What are the climatic implications of the tri-cellular model of global atmospheric circulation?

The tri-cellular model shows how energy is transferred polewards via three cells of air circulation: the Hadley, Ferrel and Polar cells. The Hadley Cell involves the meeting of the trade winds in the Equatorial region, forming the Inter Tropical Convergence Zone (ITCZ). The trade winds are relatively warm and are forced to rise by powerful convection currents. The unstable, warm, moist air is rapidly cooled to produce towering cumulonimbus clouds, frequent late-afternoon thunderstorms and low- pressure, characteristic of the Equatorial climate. At ground level, the ITCZ experiences only very gentle, variable winds known as the doldrums. As rising air cools to the temperature of the surrounding environmental air, uplift ceases and the air begins to move away from the equator. Further cooling causes the air to slow down and subside, forming the descending limb of the Hadley Cell. In the Northern hemisphere, the air subsides at about 30°N of the Equator to create the subtropical high pressure belt with its clear skies and dry, stable conditions. On reaching the Earth’s surface, the cell is completed as some of the air is returned to the Equator as the North East Trade Winds.  The remaining air is diverted polewards in the Ferrel and Polar cells, forming the warm south westerlies, which collect moisture when they cross sea areas.
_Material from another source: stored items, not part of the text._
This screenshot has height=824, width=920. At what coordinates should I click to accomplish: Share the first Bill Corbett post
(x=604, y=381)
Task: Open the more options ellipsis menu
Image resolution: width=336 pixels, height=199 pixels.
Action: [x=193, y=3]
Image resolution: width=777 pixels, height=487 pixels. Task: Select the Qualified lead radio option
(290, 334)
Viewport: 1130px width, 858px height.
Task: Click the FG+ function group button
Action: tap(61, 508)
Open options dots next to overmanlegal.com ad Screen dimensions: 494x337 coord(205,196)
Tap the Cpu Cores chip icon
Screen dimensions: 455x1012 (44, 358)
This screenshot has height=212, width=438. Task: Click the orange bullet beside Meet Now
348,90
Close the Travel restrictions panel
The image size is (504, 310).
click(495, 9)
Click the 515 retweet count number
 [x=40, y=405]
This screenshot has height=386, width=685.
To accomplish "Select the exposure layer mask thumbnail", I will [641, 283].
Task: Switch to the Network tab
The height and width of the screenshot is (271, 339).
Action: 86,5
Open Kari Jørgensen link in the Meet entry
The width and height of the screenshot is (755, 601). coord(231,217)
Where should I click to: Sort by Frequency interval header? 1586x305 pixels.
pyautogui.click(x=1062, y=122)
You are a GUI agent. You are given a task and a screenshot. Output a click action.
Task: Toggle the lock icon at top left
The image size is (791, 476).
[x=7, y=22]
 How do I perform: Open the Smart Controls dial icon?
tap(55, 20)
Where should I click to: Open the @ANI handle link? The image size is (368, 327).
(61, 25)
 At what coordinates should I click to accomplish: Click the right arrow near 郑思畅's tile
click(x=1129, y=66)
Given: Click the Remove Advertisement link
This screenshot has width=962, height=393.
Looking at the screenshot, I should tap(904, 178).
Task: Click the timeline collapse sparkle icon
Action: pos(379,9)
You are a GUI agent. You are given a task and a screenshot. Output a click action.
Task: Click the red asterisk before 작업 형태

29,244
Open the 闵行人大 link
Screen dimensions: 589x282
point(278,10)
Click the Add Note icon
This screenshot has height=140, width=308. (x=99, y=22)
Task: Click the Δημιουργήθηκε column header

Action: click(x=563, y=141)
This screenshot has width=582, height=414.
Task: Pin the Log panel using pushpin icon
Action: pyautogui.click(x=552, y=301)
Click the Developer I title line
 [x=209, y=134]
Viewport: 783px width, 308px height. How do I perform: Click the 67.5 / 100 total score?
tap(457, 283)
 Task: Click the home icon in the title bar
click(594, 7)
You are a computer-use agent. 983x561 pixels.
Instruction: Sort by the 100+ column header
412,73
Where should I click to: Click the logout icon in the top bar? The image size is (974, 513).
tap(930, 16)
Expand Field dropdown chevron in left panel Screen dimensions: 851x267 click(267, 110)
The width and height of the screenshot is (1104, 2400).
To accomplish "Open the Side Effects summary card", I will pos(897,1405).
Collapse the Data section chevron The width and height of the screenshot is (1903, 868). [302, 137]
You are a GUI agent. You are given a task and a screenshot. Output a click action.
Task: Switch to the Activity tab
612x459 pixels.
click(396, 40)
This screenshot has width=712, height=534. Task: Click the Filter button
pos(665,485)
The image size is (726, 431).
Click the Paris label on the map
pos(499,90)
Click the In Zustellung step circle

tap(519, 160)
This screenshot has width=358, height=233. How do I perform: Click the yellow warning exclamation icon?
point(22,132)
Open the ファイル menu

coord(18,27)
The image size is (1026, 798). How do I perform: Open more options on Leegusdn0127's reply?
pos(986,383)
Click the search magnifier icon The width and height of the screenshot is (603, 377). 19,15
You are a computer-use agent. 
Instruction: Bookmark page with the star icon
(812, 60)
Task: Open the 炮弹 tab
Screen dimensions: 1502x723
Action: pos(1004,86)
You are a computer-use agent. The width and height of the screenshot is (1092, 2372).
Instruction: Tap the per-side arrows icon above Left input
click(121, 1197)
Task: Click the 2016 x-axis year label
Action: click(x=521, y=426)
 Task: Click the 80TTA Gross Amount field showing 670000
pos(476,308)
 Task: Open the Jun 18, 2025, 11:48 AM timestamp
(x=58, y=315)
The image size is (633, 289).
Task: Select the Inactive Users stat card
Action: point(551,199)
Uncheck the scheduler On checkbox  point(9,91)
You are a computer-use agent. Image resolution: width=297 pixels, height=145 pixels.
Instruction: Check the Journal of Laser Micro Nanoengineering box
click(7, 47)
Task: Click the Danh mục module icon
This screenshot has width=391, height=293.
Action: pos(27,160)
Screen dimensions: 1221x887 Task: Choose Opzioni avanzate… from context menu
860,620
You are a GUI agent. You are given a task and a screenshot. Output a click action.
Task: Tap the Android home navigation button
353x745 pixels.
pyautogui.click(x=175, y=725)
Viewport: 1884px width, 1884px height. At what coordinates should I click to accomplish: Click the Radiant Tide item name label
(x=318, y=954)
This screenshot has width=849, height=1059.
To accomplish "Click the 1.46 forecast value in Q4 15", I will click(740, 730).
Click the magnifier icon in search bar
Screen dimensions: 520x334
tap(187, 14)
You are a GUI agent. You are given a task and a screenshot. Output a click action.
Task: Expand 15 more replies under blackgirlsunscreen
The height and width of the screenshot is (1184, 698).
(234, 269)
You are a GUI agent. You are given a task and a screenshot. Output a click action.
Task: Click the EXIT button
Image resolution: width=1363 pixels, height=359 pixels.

These warm winds meet cold Arctic air at the Polar front (about 60°N) and are uplifted to form an area of low pressure and the rising limb of the Ferrel and Polar cells. The resultant unstable conditions produce the heavy rainfall associated with mid latitude depressions. While some of this rising air eventually returns to the tropics, some travels towards the Poles as part of the Polar Cell, where, having lost its heat, it descends to form another stable area of high pressure. Air returning to the polar front does so as cold polar north easterlies.